Unsurprisingly, the dogs in the aversive training classes showed elevated stress behaviours, particularly yawning and lip-licking. Their saliva also had significantly increased levels of cortisol compared to when they were relaxing at home.

By contrast, the positive reinforcement dogs were pretty chill – far fewer stress behaviours, and much more normal cortisol levels.

The next step was to assess the longer term effects of this stress. A month after the dogs were assessed at training, 79 of them were then trained to associate a bowl on one side of a room with a sausage snack. If the bowl was on that side, it always held a delicious treat; if located on the other side, the bowl never had the treat. (All bowls were rubbed with sausage to ensure the smell didn’t give the game away.)

Then, the researchers moved the bowls around the room to ambiguous locations to see how quickly the dogs would approach in search of the treat.

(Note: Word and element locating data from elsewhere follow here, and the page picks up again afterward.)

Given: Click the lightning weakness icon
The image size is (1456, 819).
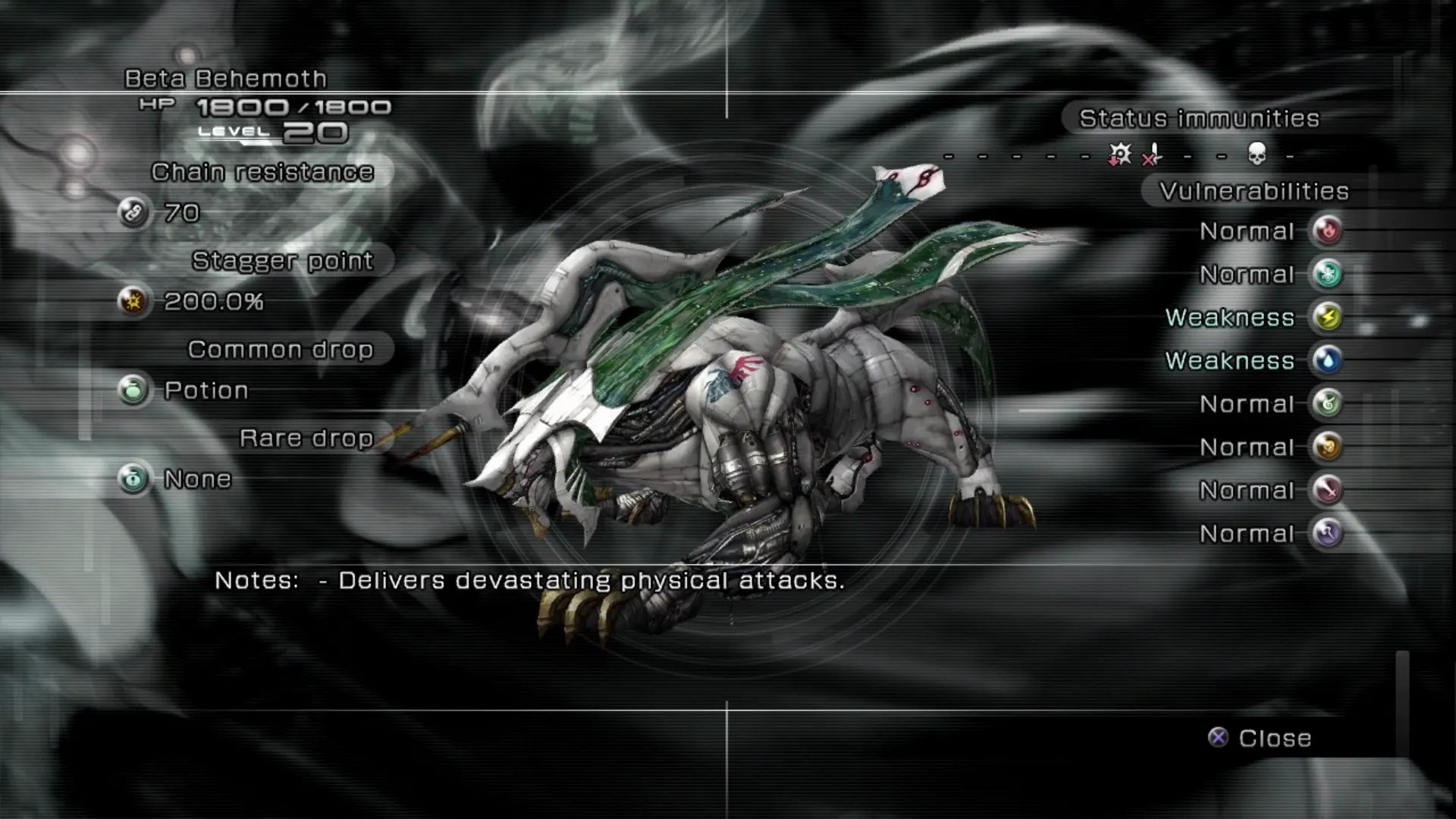Looking at the screenshot, I should point(1328,317).
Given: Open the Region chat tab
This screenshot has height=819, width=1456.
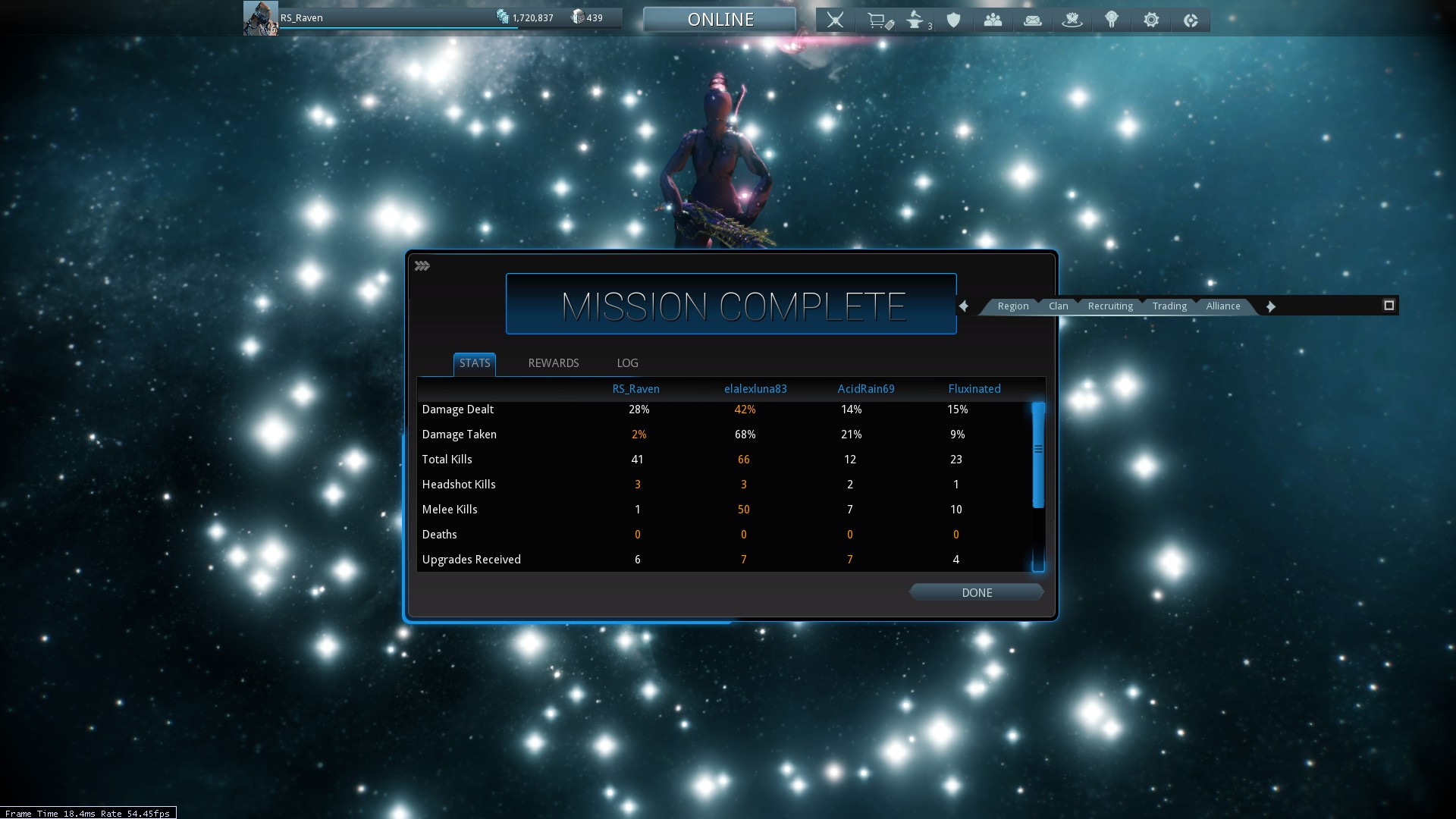Looking at the screenshot, I should click(x=1012, y=306).
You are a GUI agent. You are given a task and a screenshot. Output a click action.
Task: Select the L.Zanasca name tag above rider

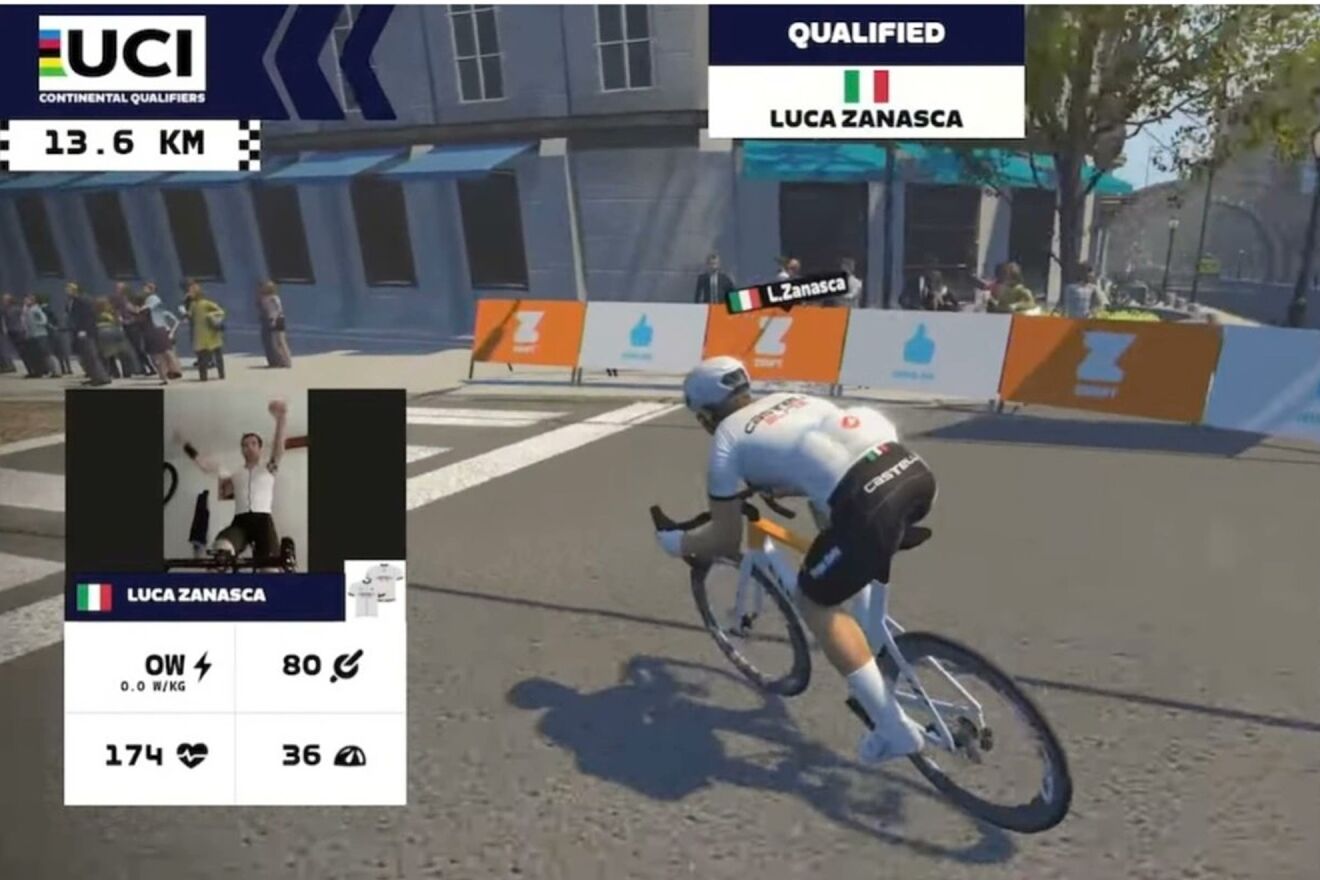(788, 294)
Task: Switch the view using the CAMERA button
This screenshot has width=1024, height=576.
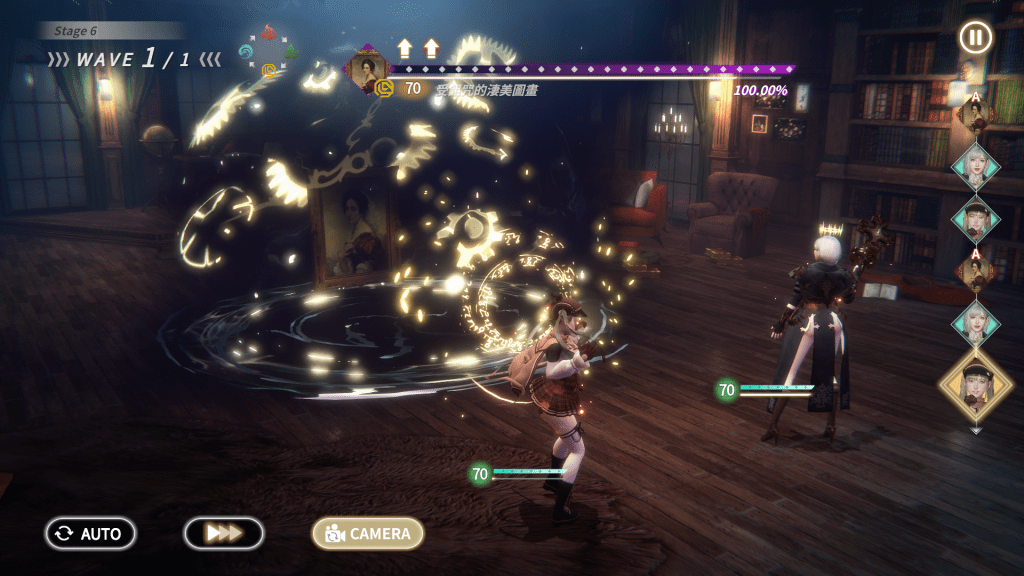Action: [368, 533]
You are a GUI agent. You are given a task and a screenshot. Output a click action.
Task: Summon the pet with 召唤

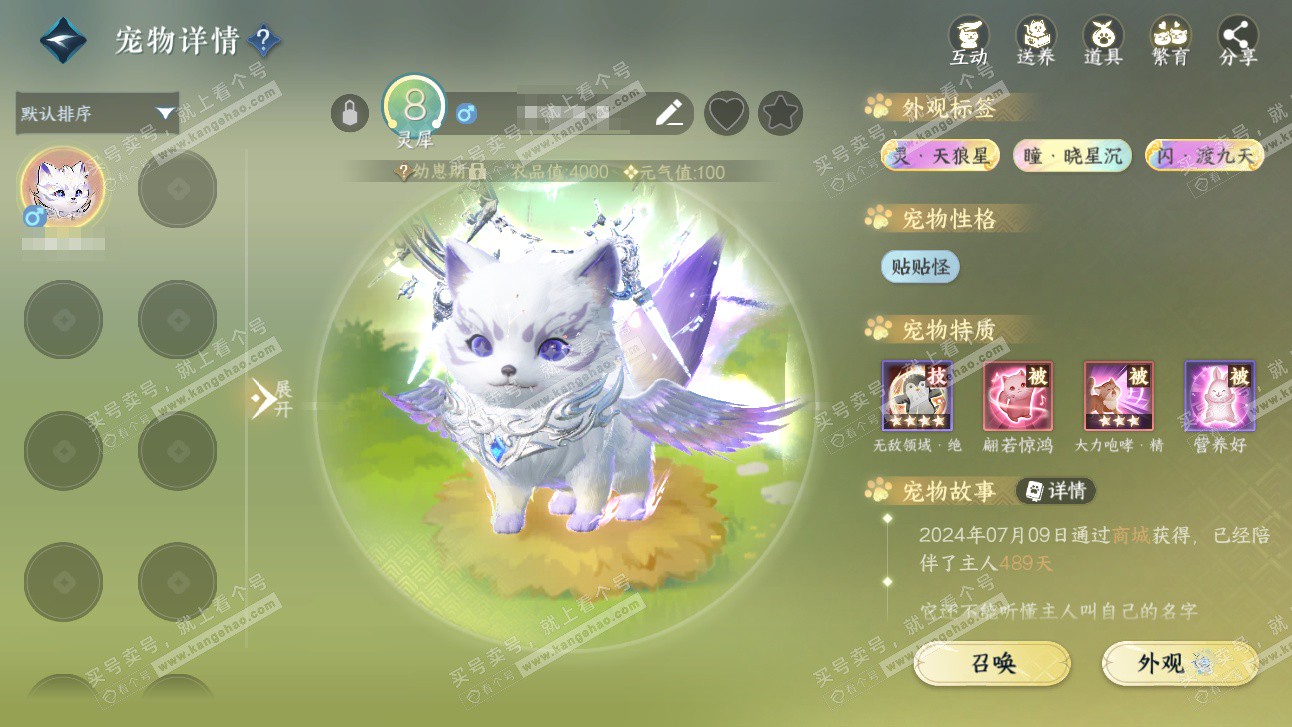[x=992, y=663]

Higher speed was interpreted to mean the dog was anticipating a mouthful of deliciousness, whereas a slower speed meant the dog was more pessimistic about the bowl’s contents.

Sure enough, the more aversive training a dog had received, the more slowly it approached the bowl. Interestingly, dogs from the reward-based training group actually learnt the bowl location task faster than the aversive-training dogs.

This suggests that reward-based training may actually be more effective, although the researchers suggest this may be because the dogs already understand treat-based training methods. It’s possible that the other group would learn more quickly were an aversive method applied – more research needs to be done to determine this.

Overall, though, the results seem to imply that aversive training doesn’t necessarily have an edge over reward training, and that reward training is much better for your dog’s happiness.

“Critically,” the researchers said, “our study points to the fact that the welfare of companion dogs trained with aversive-based methods appears to be at risk.”

The full paper is available on bioRxiv ahead of peer review.